Entende-se aqui por «Modernismo» um movimento estético, em que a literatura surge associada às artes plásticas e por elas influen­ciada, empreendido pela geração de Fernando Pessoa (n. 1888), Mário de Sá-Carneiro (n. 1890) e Almada-Negreiros (n. 1893), em uníssono com a arte e a literatura mais avançadas da Europa, sem prejuízo, porém, da sua originalidade nacional. Trata-se, pois, de algo deli­mitado no tempo, algo sobre que temos já uma perspectiva histórica, embora seja lícito, não só descobrir-lhe precedentes na própria literatura portuguesa (sobretudo na geração de Eça de Queirós, autor das atrevidas Prosas Bárbaras e criador, com Antero, do poeta fictí­cio, baudelairiano, Carlos Fradique Mendes; em Cesário Verde, em Eu­gênio de Castro, em Camilo Pessanha, em Patrício), mas ainda assinalar os seus prolongamentos até aos nossos dias, a sua acção decisiva na instauração entre nós do que consideramos agora a modernidade». O modernismo assim definido tem consequências mais profundas que o simbolismo-decadentismo de 1890, a que os Espanhóis chamam «Modernismo»: implica uma nova concepção da literatura como linguagem, põe em causa as relações tradicionais entre o autor e a obra, suscita uma exploração mais ampla dos poderes e limites do Homem, no momento em que defronta um mundo em crise, ou a crise, ou uma imagem congruente do Homem e do mundo.

 

Foi por 1913, em Lisboa, que se constituiu o núcleo do Grupo modernista. (...) Nesse ano de 1913 escreveu Sá-Carneiro, aplaudido pelo seu amigo F. Pessoa, os poemas de Dispersão; ambos nutriam o sonho duma revista, significativamente intitulada Europa; F. Pessoa dava início a uma escola efémera compondo o poema «Pauis» (publicado em Renascença, Fevereiro de 1914). (...) Em 1914 os nossos jovens modernistas, estimulados pela aragem de actualidades vinda de Paris com Sá-Carneiro e Santa-Rita Pintor, adepto do futurismo, fariam seu o projecto que Luís da Silva Ramos (Luís de Montalvor) acabava de trazer do Brasil: o lançamento duma revista luso-brasileira, Orpheu.
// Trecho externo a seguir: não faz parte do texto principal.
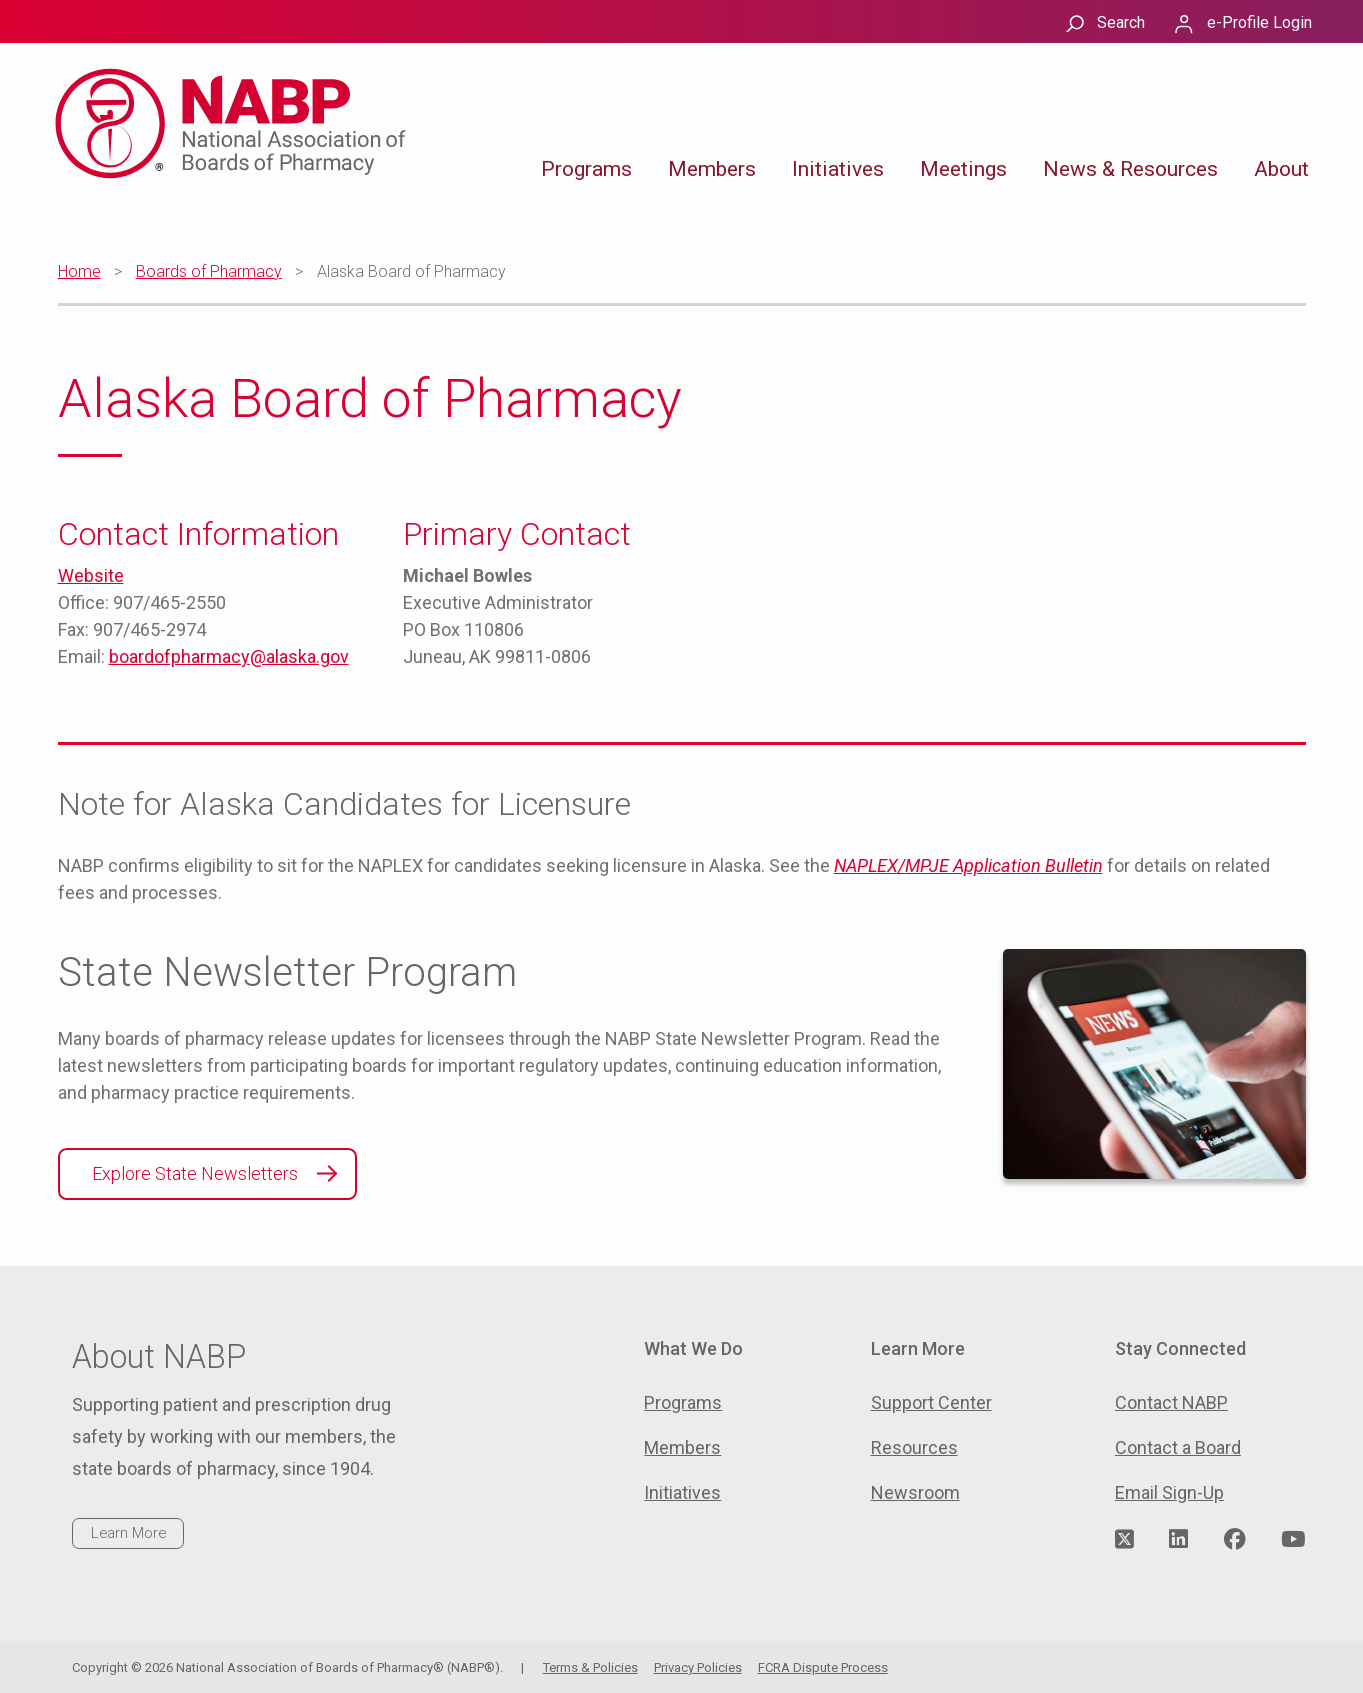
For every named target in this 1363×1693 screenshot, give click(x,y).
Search (1121, 22)
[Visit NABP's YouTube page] (1293, 1540)
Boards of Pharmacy (209, 271)
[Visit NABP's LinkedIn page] (1178, 1540)
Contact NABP (1171, 1402)
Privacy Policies (698, 1667)
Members (712, 169)
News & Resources (1130, 169)
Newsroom (915, 1492)
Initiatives (838, 169)
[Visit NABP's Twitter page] (1124, 1540)
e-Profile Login (1259, 22)
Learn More (128, 1533)
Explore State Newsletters (195, 1173)
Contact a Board (1178, 1447)
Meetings (963, 169)
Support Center (931, 1402)
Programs (586, 169)
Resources (914, 1447)
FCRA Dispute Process (823, 1667)
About (1281, 169)
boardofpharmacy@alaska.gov (229, 656)
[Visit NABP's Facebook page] (1235, 1540)
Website (91, 575)
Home (79, 271)
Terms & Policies (590, 1667)
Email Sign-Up (1169, 1492)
Dessa revista saíram com efeito dois números (os únicos publicados) em 1915; incluíam colaboração de Montalvor, Pessoa, Sá-Carneiro, Almada, Cortes-Rodrigues, Alfredo Pedro Guisado e Raul Leal; dos bra­sileiros Ronald de Carvalho (que, regressado ao Brasil, serviria de traço de união entre o Modernismo brasileiro e o português) e Eduardo Guimarães; de Ângelo de Lima, internado no manicómio; de Álvaro de Campos, heterónimo de Pessoa. Feitos, em parte, para irritar o burguês, para escandalizar, estes dois números alcançaram o fim proposto, tornando-se alvo das troças dos jornais; mas a empresa não pôde prosseguir por falta de dinheiro. Em Abril de 1916, o suicídio de Sá-Carneiro privou o grupo dum dos seus grandes valores. Entretanto, a geração modernista continuou a manifestar-se, quer em publicações individuais, quer através de outras revistas: Exílio (1916), com um só número, onde Fernando Pessoa deu a lume «Hora ab­surda» e um artigo sobre o «movimento sensacionista»; Centauro (1916), Portugal Futurista (1917). (...) Foi também em 1917 que Almada-Negreiros, «poeta do Orpheu, sensacionista e Narciso do Egipto», organizou no Teatro República (hoje São Luís) uma escandalosa sessão futurista, cujos textos aquela revista exara. Dentro ainda da corrente modernista (dum modernismo já serenado ou atenuado) cumpre citar a Contemporânea (1922-26) e Athena (1924-25).

 

(...) Ao tentarmos compreender esse espirito de geração, não devemos parar nos aspectos mais aparentes: a mistificação, a excentricidade, a ironia; ou devemos procurar descobrir o sentido grave que a própria simulação, o próprio jogo literário podiam ter, aqui em Portugal como no resto do mundo. O momento era de crise aguda, de dissolução dum mundo de valores - dissolução que, aliás, continua a processar-se. Os artistas reagiam ao cepticismo total pela agressão, pelo sarcasmo, pelo exercício gratuito das energias individuais, pela sondagem, a um tempo lúcida e inquieta, das regiões virgens e indefinidas do inconsciente, ou então pela entrega à vertigem das sensações, à grandeza inumana das máquinas, das técnicas, da vida gregária nas cidades.